Priority and Class Skipping in Structured Dismissals
The Third Circuit then considered whether settlements in the context of structured dismissals may ever skip a class of objecting creditors in favor of more junior creditors. The Drivers argued that, even if structured dismissals are permissible, they cannot be approved if they distribute estate assets in a manner that violates the priority scheme of section 507 of the Bankruptcy Code which, according to the Drivers, applies to all distributions of estate property under Chapter 11.
The Third Circuit noted the split between the US Courts of Appeal for the Fifth and Second Circuits as to whether the priority scheme of section 507 must be followed when settlement proceeds are distributed in Chapter 11 cases. The Fifth Circuit, in Matter of AWECO, Inc., held that the "fair and equitable" standard that applies to plan confirmations also applies to settlements, and that "fair and equitable" means compliant with the priority system (see 725 F.2d 293 (5th Cir. 1984)).
However, the Second Circuit rejected the Fifth Circuit's reasoning and adopted a more flexible approach in In re Iridium Operating LLC (see 478 F.3d 452 (2d Cir. 2007)). The Second Circuit held that the absolute priority rule "is not necessarily implicated" when a "settlement is presented for court approval apart from a reorganization plan[.]" The Second Circuit held that whether a settlement's distribution scheme complies with the Bankruptcy Code's priority scheme must be the most important factor in a bankruptcy court's determination of whether a settlement is "fair and equitable." However, a noncompliant settlement could be approved when "the remaining factors weigh heavily in favor of approving a settlement[.]"
The Third Circuit adopted the reasoning of the Second Circuit, holding that bankruptcy courts may approve settlements that deviate from the priority scheme of section 507 only if they have "specific and credible grounds to justify [the] deviation" because settlements that skip objecting creditors in distributing estate assets raise "justifiable concerns about collusion." Noting that it was a "close call," the Third Circuit held that the bankruptcy court had sufficient reason to approve the settlement and structured dismissal of the Debtor's Chapter 11 case. The Third Circuit reasoned that this was the "least bad alternative since there was 'no prospect' of a plan being confirmed and conversion to Chapter 7 would have resulted in the secured creditors taking all that remained of the estate in 'short order.'"

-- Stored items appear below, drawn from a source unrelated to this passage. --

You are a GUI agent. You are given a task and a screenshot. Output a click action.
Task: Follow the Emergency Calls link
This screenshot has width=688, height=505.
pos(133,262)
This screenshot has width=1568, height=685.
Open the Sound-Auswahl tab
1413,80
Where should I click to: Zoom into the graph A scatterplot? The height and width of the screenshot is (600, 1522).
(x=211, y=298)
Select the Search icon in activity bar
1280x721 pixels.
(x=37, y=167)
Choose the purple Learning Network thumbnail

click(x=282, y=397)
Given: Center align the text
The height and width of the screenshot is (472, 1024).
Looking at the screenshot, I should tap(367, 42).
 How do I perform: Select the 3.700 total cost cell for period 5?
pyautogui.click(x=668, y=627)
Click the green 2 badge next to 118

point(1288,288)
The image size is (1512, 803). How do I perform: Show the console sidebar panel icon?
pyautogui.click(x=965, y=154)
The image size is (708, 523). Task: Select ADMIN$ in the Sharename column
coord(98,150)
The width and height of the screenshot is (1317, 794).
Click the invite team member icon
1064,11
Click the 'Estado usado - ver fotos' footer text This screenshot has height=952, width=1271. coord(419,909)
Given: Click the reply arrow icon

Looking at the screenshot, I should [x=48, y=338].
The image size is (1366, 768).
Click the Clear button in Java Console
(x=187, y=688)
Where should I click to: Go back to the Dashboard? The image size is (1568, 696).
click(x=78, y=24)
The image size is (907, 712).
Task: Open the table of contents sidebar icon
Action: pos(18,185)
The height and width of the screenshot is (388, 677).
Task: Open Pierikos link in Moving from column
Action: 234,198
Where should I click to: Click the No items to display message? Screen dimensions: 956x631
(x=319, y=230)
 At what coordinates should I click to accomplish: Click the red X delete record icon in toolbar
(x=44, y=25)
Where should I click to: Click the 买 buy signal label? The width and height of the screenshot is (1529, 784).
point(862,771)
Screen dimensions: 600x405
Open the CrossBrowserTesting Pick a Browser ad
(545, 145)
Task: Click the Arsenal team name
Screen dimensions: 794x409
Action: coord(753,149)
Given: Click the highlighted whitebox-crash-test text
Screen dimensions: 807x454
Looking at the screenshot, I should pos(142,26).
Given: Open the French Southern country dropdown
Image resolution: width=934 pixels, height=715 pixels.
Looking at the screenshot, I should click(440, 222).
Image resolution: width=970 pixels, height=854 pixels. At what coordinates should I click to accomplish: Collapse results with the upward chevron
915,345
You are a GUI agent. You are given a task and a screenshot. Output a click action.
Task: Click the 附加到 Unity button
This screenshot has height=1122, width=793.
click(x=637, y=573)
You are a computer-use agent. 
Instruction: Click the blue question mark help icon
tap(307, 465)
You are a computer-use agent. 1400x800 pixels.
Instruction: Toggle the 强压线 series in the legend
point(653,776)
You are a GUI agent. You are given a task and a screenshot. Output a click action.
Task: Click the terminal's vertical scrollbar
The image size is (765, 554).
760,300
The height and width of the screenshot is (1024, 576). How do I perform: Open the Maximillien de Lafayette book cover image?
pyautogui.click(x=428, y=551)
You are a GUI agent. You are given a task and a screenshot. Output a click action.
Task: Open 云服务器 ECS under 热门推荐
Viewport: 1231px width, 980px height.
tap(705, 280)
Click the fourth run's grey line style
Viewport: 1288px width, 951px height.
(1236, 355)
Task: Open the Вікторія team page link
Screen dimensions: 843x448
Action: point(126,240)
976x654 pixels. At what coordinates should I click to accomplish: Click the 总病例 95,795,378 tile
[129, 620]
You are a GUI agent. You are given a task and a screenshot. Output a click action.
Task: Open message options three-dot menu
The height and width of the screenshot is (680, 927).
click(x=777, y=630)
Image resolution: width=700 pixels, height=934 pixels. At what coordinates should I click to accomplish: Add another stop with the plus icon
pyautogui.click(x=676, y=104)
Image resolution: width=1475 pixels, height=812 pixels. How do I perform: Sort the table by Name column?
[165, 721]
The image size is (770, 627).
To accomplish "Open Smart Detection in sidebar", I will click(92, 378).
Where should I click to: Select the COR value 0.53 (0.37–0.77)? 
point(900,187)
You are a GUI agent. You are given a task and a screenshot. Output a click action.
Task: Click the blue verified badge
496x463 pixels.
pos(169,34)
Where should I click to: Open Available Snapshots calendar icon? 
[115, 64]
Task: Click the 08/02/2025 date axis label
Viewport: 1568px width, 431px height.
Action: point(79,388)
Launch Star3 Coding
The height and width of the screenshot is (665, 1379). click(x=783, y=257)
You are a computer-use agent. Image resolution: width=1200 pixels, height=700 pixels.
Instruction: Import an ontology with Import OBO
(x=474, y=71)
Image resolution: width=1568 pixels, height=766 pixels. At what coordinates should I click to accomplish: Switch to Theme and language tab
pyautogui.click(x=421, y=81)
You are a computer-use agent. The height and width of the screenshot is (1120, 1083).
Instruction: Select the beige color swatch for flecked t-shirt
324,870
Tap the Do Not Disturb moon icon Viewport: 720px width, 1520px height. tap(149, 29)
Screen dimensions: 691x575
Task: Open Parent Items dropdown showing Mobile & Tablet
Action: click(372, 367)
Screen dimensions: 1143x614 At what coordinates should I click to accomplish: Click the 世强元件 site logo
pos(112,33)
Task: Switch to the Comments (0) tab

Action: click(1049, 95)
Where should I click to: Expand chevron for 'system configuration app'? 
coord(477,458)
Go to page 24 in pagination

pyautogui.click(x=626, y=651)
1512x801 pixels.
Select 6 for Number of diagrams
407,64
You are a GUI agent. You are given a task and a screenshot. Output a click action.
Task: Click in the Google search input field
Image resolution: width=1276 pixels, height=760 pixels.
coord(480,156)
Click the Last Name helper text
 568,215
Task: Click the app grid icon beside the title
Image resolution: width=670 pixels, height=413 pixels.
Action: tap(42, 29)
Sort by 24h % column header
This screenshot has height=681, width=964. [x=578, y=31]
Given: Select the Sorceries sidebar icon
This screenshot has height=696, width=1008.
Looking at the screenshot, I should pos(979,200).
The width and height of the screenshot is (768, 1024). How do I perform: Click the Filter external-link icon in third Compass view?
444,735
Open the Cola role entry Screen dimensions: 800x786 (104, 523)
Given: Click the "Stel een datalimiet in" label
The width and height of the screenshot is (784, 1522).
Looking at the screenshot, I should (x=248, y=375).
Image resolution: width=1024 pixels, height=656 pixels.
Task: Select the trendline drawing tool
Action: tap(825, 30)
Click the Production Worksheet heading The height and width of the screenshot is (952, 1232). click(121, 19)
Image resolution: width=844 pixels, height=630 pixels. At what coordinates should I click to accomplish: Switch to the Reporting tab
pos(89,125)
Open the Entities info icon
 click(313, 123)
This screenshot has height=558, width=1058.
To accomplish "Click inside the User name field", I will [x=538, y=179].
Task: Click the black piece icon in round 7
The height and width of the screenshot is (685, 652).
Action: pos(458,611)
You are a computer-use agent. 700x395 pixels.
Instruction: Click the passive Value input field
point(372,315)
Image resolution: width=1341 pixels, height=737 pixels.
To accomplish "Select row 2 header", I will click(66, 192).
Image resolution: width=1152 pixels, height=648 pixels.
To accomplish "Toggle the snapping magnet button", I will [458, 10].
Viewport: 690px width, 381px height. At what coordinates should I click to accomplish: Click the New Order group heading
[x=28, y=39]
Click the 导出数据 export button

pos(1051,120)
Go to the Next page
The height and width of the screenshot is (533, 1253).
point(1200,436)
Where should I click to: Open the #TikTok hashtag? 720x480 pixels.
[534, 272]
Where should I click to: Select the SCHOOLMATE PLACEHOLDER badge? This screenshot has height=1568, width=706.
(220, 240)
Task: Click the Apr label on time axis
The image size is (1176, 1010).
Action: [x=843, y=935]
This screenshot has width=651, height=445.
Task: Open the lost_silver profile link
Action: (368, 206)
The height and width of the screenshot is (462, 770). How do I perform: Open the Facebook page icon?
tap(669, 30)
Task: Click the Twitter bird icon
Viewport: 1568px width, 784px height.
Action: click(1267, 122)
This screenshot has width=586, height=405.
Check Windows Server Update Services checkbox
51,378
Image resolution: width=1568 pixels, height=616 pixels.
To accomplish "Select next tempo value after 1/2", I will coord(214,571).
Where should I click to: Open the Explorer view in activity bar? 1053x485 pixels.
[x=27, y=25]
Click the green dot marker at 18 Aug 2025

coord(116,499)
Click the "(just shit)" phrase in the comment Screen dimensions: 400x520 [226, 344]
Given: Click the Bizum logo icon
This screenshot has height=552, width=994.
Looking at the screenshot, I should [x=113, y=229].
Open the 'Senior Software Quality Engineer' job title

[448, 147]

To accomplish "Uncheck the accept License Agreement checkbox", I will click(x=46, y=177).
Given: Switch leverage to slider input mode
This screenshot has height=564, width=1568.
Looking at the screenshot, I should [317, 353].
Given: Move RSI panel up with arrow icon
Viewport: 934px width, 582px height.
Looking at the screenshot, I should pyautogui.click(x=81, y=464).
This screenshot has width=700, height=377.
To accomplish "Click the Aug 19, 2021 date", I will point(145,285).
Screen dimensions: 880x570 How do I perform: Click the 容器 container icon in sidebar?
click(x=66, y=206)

This is the first circuit court decision to approve the use of a structured dismissal to resolve a Chapter 11 case and will likely increase their prevalence, at least in the Third Circuit. Despite the fact that the Third Circuit cautioned that structured dismissals that deviate from the Bankruptcy Code's priority scheme are justified only in rare circumstances, this decision provides support for parties in future cases to craft settlements implemented under structured dismissals that may allow more flexibility to resolve a case than a Chapter 11 plan process or conversion to Chapter 7.